US1994-2003CDCNCHS. is U.S. birth data for the years 1994 to 2003 data set of dimension 3653×5
US2000-2014SSA. is U.S. birth data for the years 2000 to 2014 data set of dimension 5480×5
➢ Questions to be Addressed
Is there any relationship between variables?
number of births vs day of the week
number of births vs date of the month
number of births vs month
Are there any seasonal/holiday trends to birthdates?
Do fall months have more babies than other months?
Influence medical intervention on particular date birth counts
Are there fewer babies born on Friday the 13th?
Are there more babies delivered just before Christmas?
This result would dispel or confirm the hypothesis that obstetricians are performing early csections so they can be home for the holidays.

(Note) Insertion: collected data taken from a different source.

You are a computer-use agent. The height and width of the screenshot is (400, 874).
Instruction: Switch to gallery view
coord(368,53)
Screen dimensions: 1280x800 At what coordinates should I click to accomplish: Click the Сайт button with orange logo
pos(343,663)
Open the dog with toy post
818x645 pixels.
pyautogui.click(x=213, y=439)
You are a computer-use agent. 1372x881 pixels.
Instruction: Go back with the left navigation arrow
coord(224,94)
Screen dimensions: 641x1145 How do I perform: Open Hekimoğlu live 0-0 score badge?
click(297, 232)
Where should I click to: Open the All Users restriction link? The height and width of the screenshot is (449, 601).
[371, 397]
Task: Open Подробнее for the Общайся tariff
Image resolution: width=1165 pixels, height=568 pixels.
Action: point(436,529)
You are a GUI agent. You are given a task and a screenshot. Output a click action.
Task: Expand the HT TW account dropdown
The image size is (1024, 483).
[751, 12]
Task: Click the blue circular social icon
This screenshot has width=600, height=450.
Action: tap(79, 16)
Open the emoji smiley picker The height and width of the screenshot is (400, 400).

Are there any other underlying temporal trends?
Methodologies
We will utilize linear regression models and outliers/influential point analysis to help analyze our dataset. The linear regression models can help us compare the data to a best fit result with the outliers taken care of and out of the calculation. Significant points, homoscedasticity, and the necessity of variable transformations will be determined through graphical analysis. Additionally, seasonality and superstition may also contribute to any spikes or decreases of birthrate. For these possibilities, we are planning to use graphs ggplots to display any generalized trends within subgroups, e.g. grouping birthdates by season or month to answer questions about birth trends. Testing variable interactions, specifically between the dayoftheweek and dayofthe month will be useful in determining any significance in Friday the 13th birth rates as well.